---------- Extracted entries

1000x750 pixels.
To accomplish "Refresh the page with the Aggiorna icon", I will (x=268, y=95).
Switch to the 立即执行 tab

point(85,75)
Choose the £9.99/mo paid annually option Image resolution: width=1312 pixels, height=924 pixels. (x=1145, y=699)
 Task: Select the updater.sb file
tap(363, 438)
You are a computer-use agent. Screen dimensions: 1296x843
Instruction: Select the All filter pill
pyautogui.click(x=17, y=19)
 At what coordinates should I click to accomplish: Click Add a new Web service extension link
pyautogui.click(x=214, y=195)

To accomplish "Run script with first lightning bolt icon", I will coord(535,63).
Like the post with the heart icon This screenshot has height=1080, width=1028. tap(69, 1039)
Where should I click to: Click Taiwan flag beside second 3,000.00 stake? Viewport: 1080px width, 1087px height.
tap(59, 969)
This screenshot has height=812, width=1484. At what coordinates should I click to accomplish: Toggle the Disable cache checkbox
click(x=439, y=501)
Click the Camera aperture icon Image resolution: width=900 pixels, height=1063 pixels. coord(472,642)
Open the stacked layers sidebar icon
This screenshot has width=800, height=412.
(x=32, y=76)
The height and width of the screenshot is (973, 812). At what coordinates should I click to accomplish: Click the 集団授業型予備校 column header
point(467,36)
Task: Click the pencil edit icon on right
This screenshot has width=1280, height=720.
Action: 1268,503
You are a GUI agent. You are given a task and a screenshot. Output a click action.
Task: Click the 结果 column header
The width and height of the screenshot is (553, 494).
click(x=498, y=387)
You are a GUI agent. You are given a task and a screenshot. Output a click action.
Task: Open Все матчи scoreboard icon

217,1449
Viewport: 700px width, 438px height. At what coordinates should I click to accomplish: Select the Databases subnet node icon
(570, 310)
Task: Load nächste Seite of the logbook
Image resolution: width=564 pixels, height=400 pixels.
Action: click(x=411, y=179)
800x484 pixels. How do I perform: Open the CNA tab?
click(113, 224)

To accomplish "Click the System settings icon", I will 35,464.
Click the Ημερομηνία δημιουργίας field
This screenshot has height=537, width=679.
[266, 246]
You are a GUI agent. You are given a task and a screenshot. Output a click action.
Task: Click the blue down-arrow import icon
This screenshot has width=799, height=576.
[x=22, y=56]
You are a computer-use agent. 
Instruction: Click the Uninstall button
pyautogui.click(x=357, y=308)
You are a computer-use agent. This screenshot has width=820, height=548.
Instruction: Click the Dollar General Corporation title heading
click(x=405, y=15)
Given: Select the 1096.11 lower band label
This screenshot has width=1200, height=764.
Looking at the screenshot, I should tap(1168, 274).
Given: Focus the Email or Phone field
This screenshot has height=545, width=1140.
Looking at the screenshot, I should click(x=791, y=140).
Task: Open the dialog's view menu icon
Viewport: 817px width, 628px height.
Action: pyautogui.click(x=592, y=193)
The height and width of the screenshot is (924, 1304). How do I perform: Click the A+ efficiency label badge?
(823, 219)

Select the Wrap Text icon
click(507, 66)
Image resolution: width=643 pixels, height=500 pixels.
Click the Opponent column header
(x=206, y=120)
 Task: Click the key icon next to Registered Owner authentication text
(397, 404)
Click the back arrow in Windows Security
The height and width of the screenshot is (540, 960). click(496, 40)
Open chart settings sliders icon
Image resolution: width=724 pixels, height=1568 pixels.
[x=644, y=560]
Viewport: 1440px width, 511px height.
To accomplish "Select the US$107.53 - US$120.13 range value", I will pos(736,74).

--------------------

> **Description of the task**
Your reply must be one number, namely the count of lines above that hold the string "field".

> **Exercise solution**
2